The middle estimate could go away if you think it's more likely to confuse people than provide any new insights. It was helpful to confirm that the sum of users by country and transport is still the same as the sum of users by either of the two. But that's about it. That value is not graphed, and if you fear that people would graph it and conclude it must be accurate, then I'd rather not want to provide it.

Putting this ticket back to assigned. Thanks again!

Trac:
Owner: N/A to karsten
Status: needs_review to assigned

Please review my branch task-19544-2 (had to rebase to master) which takes out the "middle" part, simplifies the graph a bit, and adds a data page. This branch is currently deployed for testing with the new graph page (select a country to start the magic) and new data page.

Trac:
Status: assigned to needs_review
Cc: dcf, iwakeh, mrphs to dcf, iwakeh, mrphs, dgoulet

Feedback for web-pages: While looking at the data page, which really nicely zooms in, I noticed a high peak in 2015 for mid June US and mid June All, the same days for randomly chosen countries es, fr, it, ge, de, eg do not show the peak. Is there an explanation for the peak in us numbers?

Regarding the data page: The variables 'country', 'total', 'transport' used in the formulas should be renamed, i.e., have other names than the columns, and defined. The cvs columns 'country' and 'transport' contain strings and 'total' is not defined.

(R and SQL review follows)

Replying to iwakeh:

Feedback for web-pages: While looking at the data page, which really nicely zooms in, I noticed a high peak in 2015 for mid June US and mid June All, the same days for randomly chosen countries es, fr, it, ge, de, eg do not show the peak.
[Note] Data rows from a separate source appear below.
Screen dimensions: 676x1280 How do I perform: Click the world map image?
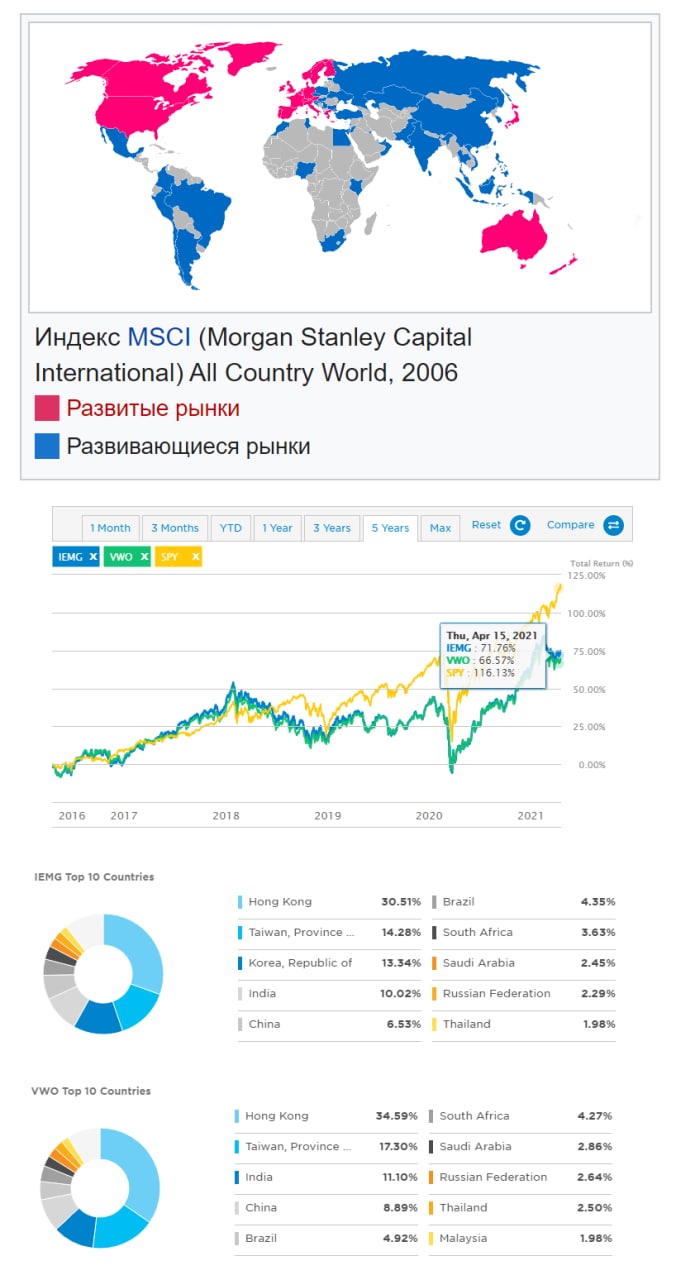coord(340,167)
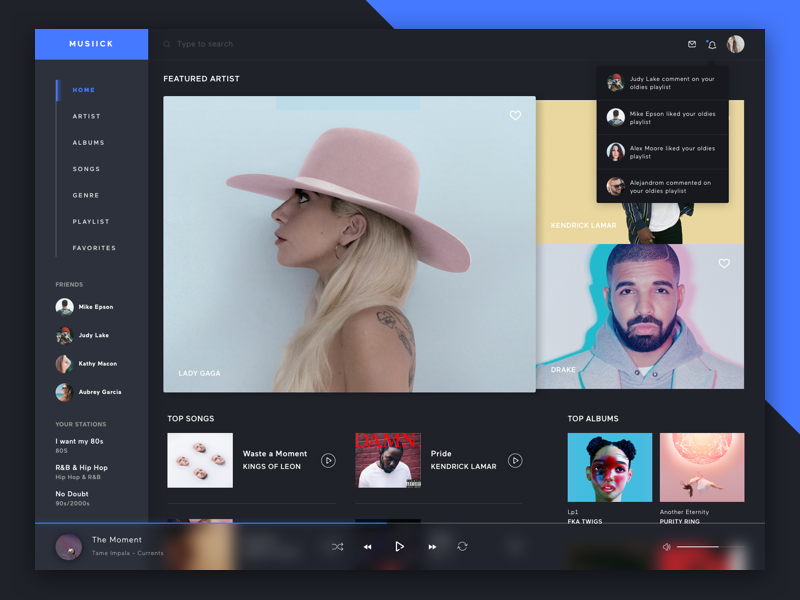The image size is (800, 600).
Task: Heart the Drake artist card
Action: (724, 263)
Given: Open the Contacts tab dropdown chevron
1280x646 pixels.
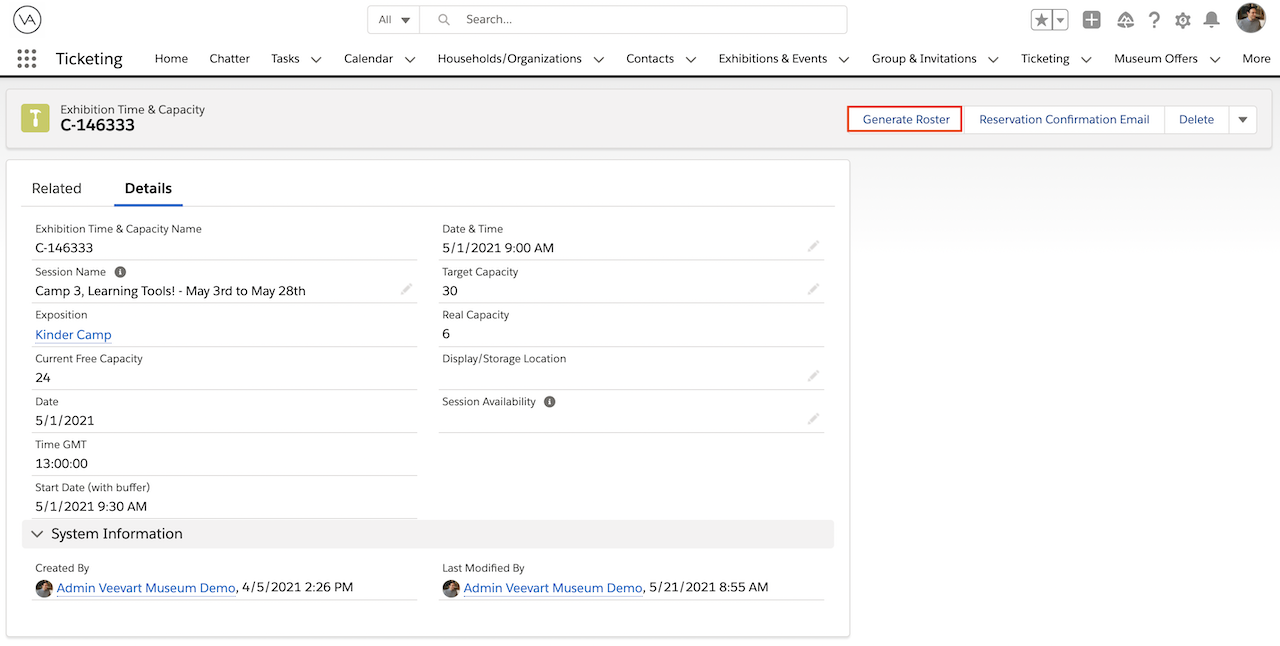Looking at the screenshot, I should pos(691,59).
Is there an explanation for the peak in us numbers?

There's no good explanation yet, but I started looking into that in #16555 (moved).

Regarding the data page: The variables 'country', 'total', 'transport' used in the formulas should be renamed, i.e., have other names than the columns, and defined. The cvs columns 'country' and 'transport' contain strings and 'total' is not defined.

Right, how about these definitions?

low: Lower bound of users by country and transport, calculated as max(0, C + T - S): if the number of users from a given country C and using a given transport T exceeds the total number of users from all countries and transports S, there must be users from that country and transport. And if that is not the case, 0 is the lower limit.

high: Upper bound of users by country and transport, calculated as min(C, T): there cannot be more users by country and transport than there are users by either of the two numbers.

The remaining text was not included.